Mark, who investigators took back to the crime scene as part of their probe into the incident, was later taken to the Half-Way-Tree lock-up, then the Horizon Remand Centre where he spent seven months before he was charged and later sentenced during the time of the Tivoli Gardens operation in 2010.

"I had friends who betrayed me. They fabricated a witness, who is a policeman, to point me out (in an ID parade) to build a case against me. The real witnesses never came because I saved their lives. The judge gave me five years; three for the gun charge and two for the aggravated robbery," Mark B said, explaining that the sentences ran concurrently.

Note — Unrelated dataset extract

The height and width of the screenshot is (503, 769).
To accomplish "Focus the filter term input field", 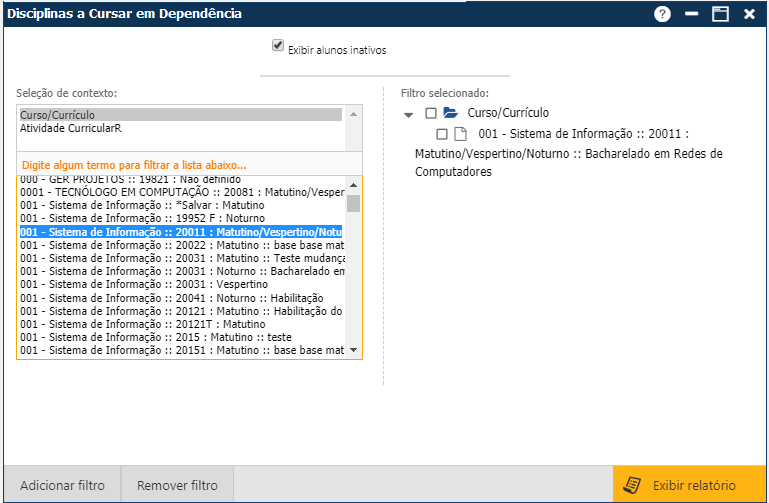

Although he has admitted that he did something illegal, he insisted that his trial was not conducted fairly.

The period spent at the Tower Street Adult Correctional facility (formerly the General Penitentiary), which he described as "the worst time of my life," has strengthened his resolve to warn of the dangers of a criminal life and explains a lot of the ills that plague Jamaican society.

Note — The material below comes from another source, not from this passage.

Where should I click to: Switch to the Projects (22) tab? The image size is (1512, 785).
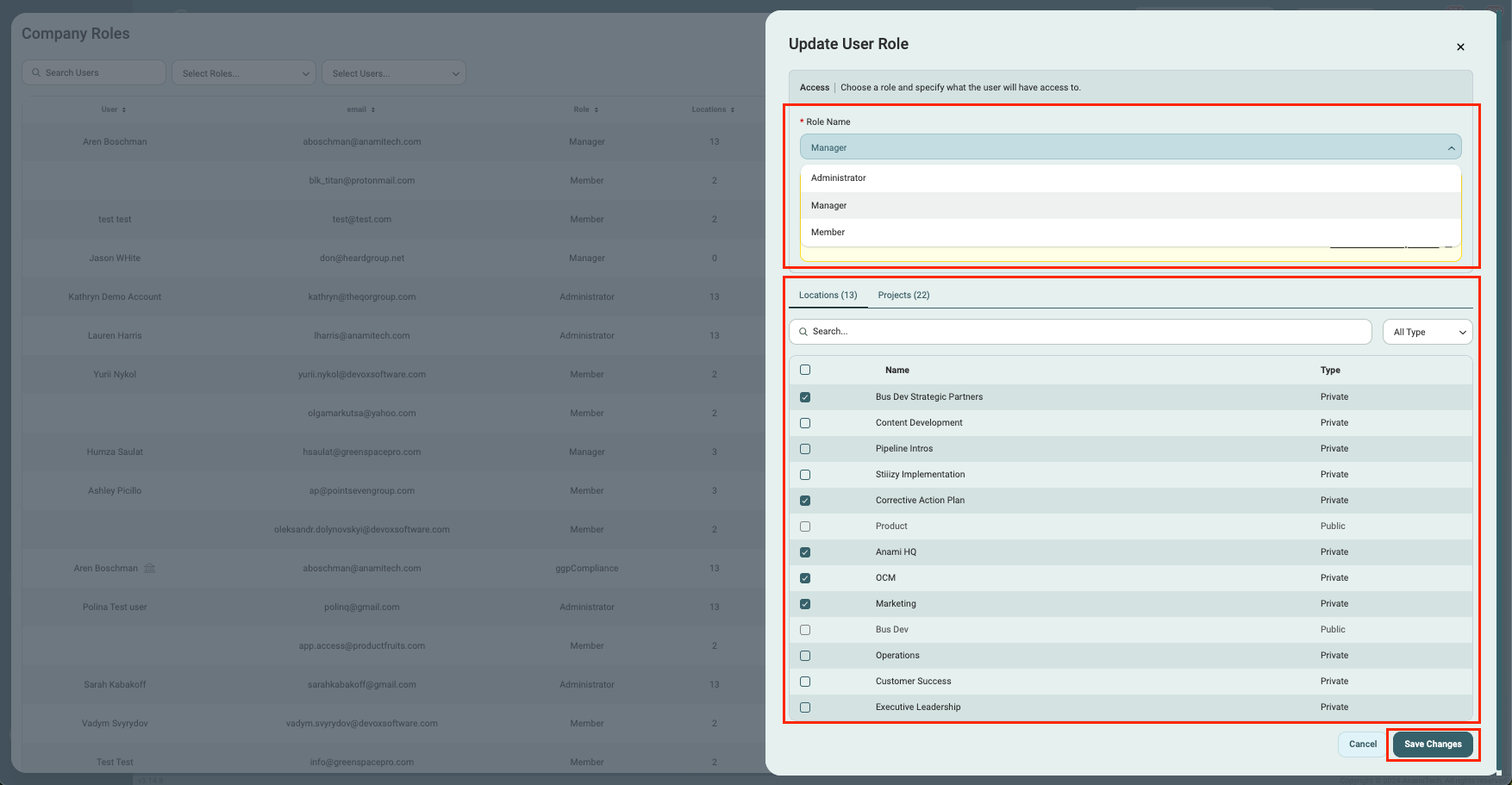[903, 296]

"Money runs the prison system. It's who you know inside and who know you," he said.

"There is a lot of wickedness in Jamaica. We don't see wickedness in Jamaica yet. Wickedness can't stop. There are some men in prison who soon come out. They are in prison for things that they never did. They are just dying to come out because they are there innocently, so they are going to vent when dem come a road again. They are bitter," Mark said.

The police force, he charged, has several persons who are involved in various criminal activities. Describing some policemen as 'licensed gunmen', Mark argued that a lot of them didn't join the constabulary because they want to keep Jamaica crime-free.

"Between 75 and 80 per cent of the police in the force are dangerous," he opined.

"I know police who are involved in a whole heap of criminal activities. There are a lot of policemen out there. I don't know if you remember a few years ago when there were several robberies in Havendale... these robberies were being done by policemen. I know of that," said the man who has a previous conviction -- a six-month sentence for drug possession.

Now, Mark wants to turn his life around and make a meaningful contribution to society. But before that, he wants to testify against the policemen allegedly involved in the mission to execute him.

"I did my sentence. I never worked out a deal with the DPP (Director of Public Prosecutions) and I am co-operating with INDECOM (Independent Commission of Investigations). I am going to send them to prison. I am going to give evidence on them. I care zero," he said.